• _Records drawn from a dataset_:

%%

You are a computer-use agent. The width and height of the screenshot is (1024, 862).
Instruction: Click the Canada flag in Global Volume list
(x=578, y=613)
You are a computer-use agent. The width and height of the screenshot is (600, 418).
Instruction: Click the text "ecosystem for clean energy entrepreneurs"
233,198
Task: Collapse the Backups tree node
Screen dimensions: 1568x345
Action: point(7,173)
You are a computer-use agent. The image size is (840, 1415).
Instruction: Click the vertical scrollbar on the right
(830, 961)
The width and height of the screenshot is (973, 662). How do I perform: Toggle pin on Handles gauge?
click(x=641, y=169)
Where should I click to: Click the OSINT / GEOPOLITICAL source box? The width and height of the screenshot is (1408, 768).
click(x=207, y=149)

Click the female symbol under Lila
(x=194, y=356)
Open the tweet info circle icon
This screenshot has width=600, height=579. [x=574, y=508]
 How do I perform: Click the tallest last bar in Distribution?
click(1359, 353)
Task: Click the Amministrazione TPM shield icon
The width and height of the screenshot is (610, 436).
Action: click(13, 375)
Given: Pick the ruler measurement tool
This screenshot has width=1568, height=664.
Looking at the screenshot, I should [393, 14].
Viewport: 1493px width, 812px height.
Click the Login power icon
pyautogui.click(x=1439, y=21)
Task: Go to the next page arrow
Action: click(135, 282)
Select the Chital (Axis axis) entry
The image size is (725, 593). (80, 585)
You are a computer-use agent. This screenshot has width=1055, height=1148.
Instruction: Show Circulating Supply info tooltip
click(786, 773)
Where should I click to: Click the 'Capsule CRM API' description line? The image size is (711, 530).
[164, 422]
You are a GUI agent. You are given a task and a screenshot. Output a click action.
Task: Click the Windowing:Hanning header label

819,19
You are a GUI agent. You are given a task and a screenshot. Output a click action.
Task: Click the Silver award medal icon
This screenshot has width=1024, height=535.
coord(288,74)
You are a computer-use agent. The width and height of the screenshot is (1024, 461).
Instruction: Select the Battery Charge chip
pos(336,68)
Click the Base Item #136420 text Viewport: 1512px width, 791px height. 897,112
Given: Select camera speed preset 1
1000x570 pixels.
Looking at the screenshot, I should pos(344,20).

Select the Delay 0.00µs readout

%%

A verbatim copy of all the records is to be produced.

• _Task output_:
You are a computer-use agent. The width and height of the screenshot is (1024, 862).
Instruction: Click the Canada flag in Global Volume list
(x=578, y=613)
You are a computer-use agent. The width and height of the screenshot is (600, 418).
Instruction: Click the text "ecosystem for clean energy entrepreneurs"
233,198
Task: Collapse the Backups tree node
Screen dimensions: 1568x345
Action: point(7,173)
You are a computer-use agent. The image size is (840, 1415).
Instruction: Click the vertical scrollbar on the right
(830, 961)
The width and height of the screenshot is (973, 662). How do I perform: Toggle pin on Handles gauge?
click(x=641, y=169)
Where should I click to: Click the OSINT / GEOPOLITICAL source box? The width and height of the screenshot is (1408, 768).
click(x=207, y=149)

Click the female symbol under Lila
(x=194, y=356)
Open the tweet info circle icon
This screenshot has width=600, height=579. [x=574, y=508]
 How do I perform: Click the tallest last bar in Distribution?
click(1359, 353)
Task: Click the Amministrazione TPM shield icon
The width and height of the screenshot is (610, 436).
Action: click(13, 375)
Given: Pick the ruler measurement tool
This screenshot has width=1568, height=664.
Looking at the screenshot, I should [393, 14].
Viewport: 1493px width, 812px height.
Click the Login power icon
pyautogui.click(x=1439, y=21)
Task: Go to the next page arrow
Action: click(135, 282)
Select the Chital (Axis axis) entry
The image size is (725, 593). (80, 585)
You are a computer-use agent. This screenshot has width=1055, height=1148.
Instruction: Show Circulating Supply info tooltip
click(786, 773)
Where should I click to: Click the 'Capsule CRM API' description line? The image size is (711, 530).
[164, 422]
You are a GUI agent. You are given a task and a screenshot. Output a click action.
Task: Click the Windowing:Hanning header label

819,19
You are a GUI agent. You are given a task and a screenshot. Output a click action.
Task: Click the Silver award medal icon
This screenshot has width=1024, height=535.
coord(288,74)
You are a computer-use agent. The width and height of the screenshot is (1024, 461).
Instruction: Select the Battery Charge chip
pos(336,68)
Click the Base Item #136420 text Viewport: 1512px width, 791px height. 897,112
Given: Select camera speed preset 1
1000x570 pixels.
Looking at the screenshot, I should pos(344,20).

Select the Delay 0.00µs readout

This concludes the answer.